Friday, January 21, 2011

Problems with Legalization

I have a new piece about the potential short-term side effects in Mexico of marijuana legalization in the United States. As I mention in the piece, I do support legalization of marijuana, but it's pretty clear to me that doing so without any coordination with Mexican authorities or any improvement in said authorities' capacity to keep a lid on public security in Mexico would be dangerous. Highlights:
But one element of legalization-as-solution that hasn’t been adequately taken into account is the immediate aftermath of such a move in Mexico. Here, the best arguments for legalization also turn into rather daunting reasons to think twice; without any improvement of Mexico’s crime-fighting agencies in the meantime, the short-term impact of legalization on security could be severe.

Marijuana legalization would amount to the overnight elimination of several billion dollars of annual income for the gangs. That is, by any measure, a significant economic dislocation. As a generation of Detroit residents can tell, significant economic dislocations are necessarily traumatic. If you substitute a collection of money-hungry killers for middle-class autoworkers, the scale of the trauma increases exponentially. If Mexican gangs respond to the seizure of 134 tons of marijuana with the promise to kill 135 innocents, as was the case In October, shouldn’t we be a little more concerned about the impact of eliminating all their tons of marijuana?
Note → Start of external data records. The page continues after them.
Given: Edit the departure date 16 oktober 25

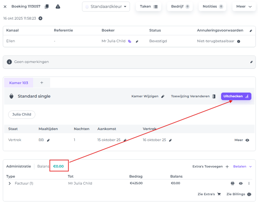Looking at the screenshot, I should [x=171, y=140].
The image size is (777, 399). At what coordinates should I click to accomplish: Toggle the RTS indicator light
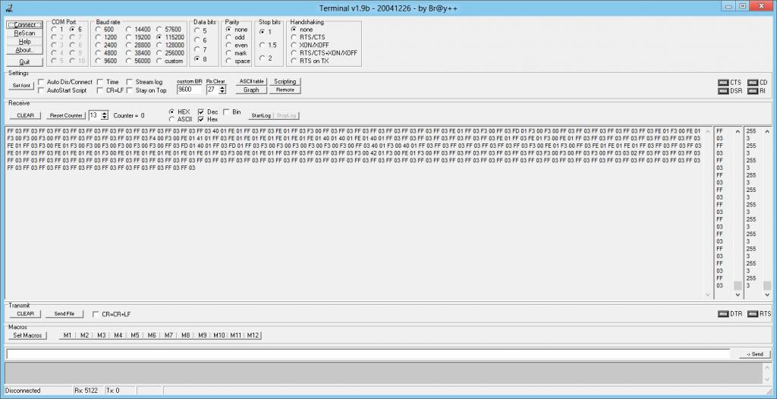(x=753, y=313)
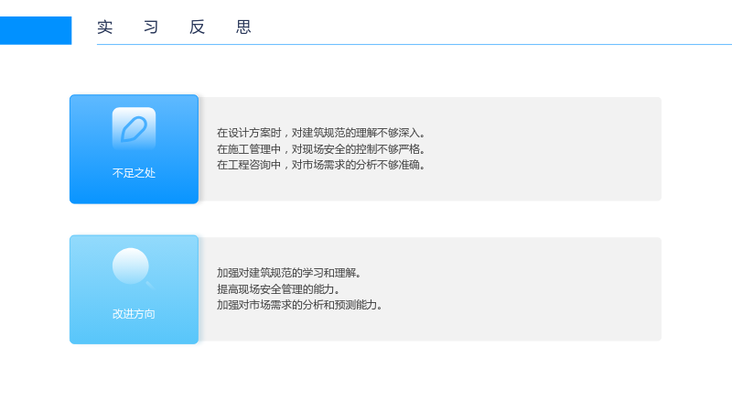Click the text 提高现场安全管理的能力
This screenshot has height=412, width=732.
click(x=278, y=289)
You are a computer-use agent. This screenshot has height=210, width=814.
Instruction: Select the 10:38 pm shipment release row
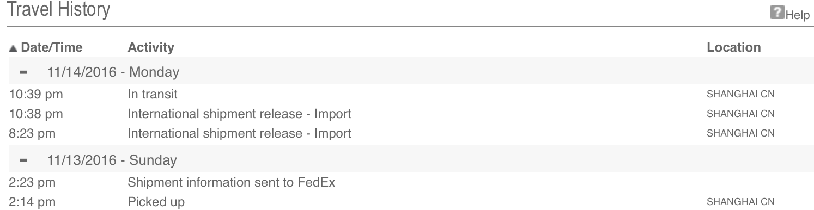407,114
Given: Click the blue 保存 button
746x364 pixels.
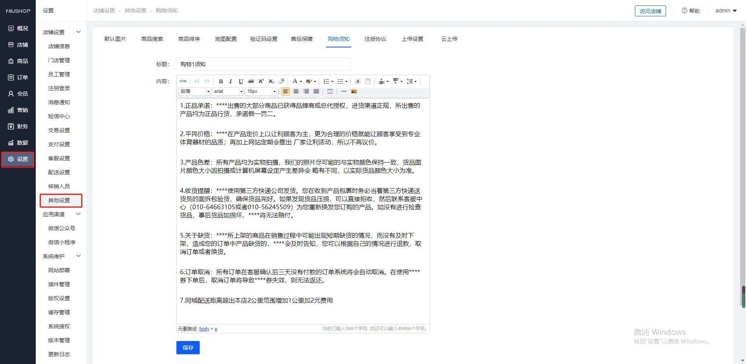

Mexico’s secretary of defense has estimated that some 500,000 Mexicans earn their living off the drug trade. Other estimates place the number at closer to a million. Whatever the real number, there’s no question that legalization will put many of them out of work, and this isn’t a group that will seamlessly reinsert itself into the legitimate labor force selling insurance. Instead, many of them will branch out into criminal enterprises significantly more harmful to Mexican civilians than drug trafficking.

Indeed, Mexico’s past few years present evidence of this. With a far more aggressive federal approach making trafficking large loads of drugs northward more complicated, the incidence of extortion, bank robbery, and kidnapping has exploded in many parts of the nation. To wit: in 2007 Mexico had 50,000 complaints of extortion, compared to only 500 five years previous. Federal authorities have also reported that the number of kidnappings has tripled in the past five years.

The increase in such crimes is disturbing for two reasons: the first is that unlike drug smuggling, which can be carried out without physical harm being done, the above enterprises necessarily include either the act of or, in the case of extortion, the threat of violence.

The second is that extortion and the like directly target civilians, and the victims—the middle class tortilla manufacturer, the son of the sporting goods magnate—are typically preyed upon precisely because they are successful. In other words, while drug traffic serves as a blight on society, it is a blight that is often hidden and easy for the responsible citizen to ignore. The above crimes, in contrast, disincentivize prosperity, and therefore have a much more insidious impact on Mexico’s broader economic development.